Wuzong's successor Emperor Xuānzong (r. 846–859) astonishingly also died of elixir poisoning. Xuānzong made himself the patron of some Daoists who concocted immortality elixirs of vegetable origin, possibly because his nephew Wuzong had died from metallic and mineral elixir poisoning. The New Book of Tang records that the emperor received a wine tincture of ivy (常春藤, Hedera helix) that the Daoist adept Jiang Lu 姜攎 claimed would turn white hair black and provide longevity. However, when the emperor heard that many people died a violent death after drinking ivy tincture, he stopped taking it. Jiang was publicly shamed and the emperor granted his request to search in the mountains for the right plant, but he never appeared again. According to the 890 Dongguan zuoji (Record of Memorials from the Eastern Library), "A medical official, Li [Xuanbo], presented to the emperor [Xuanzong] cinnabar which had been heated and subdued by fire, in order to gain favour from him. Thus the ulcerous disease of the emperor was all attributable to his crime".

Besides emperors, many Tang literati were interested in alchemy. Both Li Bai and Bai Juyi wrote poems about the Cantong qi and alchemical elixirs. Other poets, including Meng Haoran, Liu Yuxi, and Liu Zongyuan also referred to elixir compounding in their works.

The influential Tang physician and alchemist Sun Simiao's c. 640 alchemical Taiqing zhenren dadan 太清真人大丹 (Great Purity Essentials of Elixir Manuals for Oral Transmission) recommends 14 elixir formulas he found successful, most of which seem poisonous, containing mercury and lead, if not arsenic, as ingredients. Sun's medical c. 659 Qianjin yifang 千金要方 (Supplement to the Thousand Golden Remedies) categorically states that mercury, realgar, orpiment, sulphur, gold, silver, and vitriol are poisonous, but prescribed them in much larger amounts for elixirs than for medicines. In contrast to drinking soluble arsenic (as in groundwater), when powdered arsenic is eaten "astonishing degrees of tolerance can be achieved", and Sun Simiao might have thought that when human beings reached to a level "approaching that of the immortals their bodies would no longer be susceptible to poison".
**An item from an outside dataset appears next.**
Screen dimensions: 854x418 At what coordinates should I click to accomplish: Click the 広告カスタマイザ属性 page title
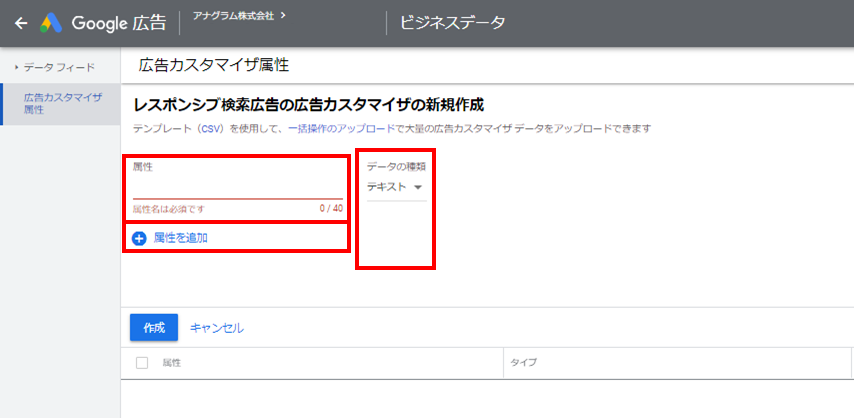214,65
Tang alchemists were well aware of elixir poisoning. The c. 8th–9th century Zhenyuan miaodao yaolüe 真元妙道要略 (Synopsis of the Essentials of the Mysterious Dao of the True Origin) lists 35 common mistakes in elixir preparation: cases where people died from eating elixirs made from cinnabar, mercury, lead, and silver; cases where people suffered from boils on the head and sores on the back by ingesting cinnabar prepared by roasting together mercury and sulphur, and cases where people became seriously ill through drinking melted "liquid lead". The c. 850 Xuanjie lu 玄解錄 (Record of Mysterious Antidotes)—which is notable as the world's oldest printed book on a scientific subject—recommends a potent herbal composition that serves both as an elixir and as an antidote for common elixir poisoning. The procedure to make Shouxian wuzi wan 守仙五子丸 (Five-herbs Immortality-safeguarding Pills) is to take 5 ounces each of Indian gooseberry, wild raspberry, dodder, five-flavor berry, and broadleaf plantain and pound them into flour. Mix it with boxthorn juice and false daisy juice and dry. Heat almonds and good wine in a silver vessel, and add foxglove, tofu, and "deer glue". Combine this with the five herbs, and dry into small pills. The usual dosage is 30 pills a day taken with wine, but one should avoid eating pork, garlic, mustard, and turnips when taking the medicine.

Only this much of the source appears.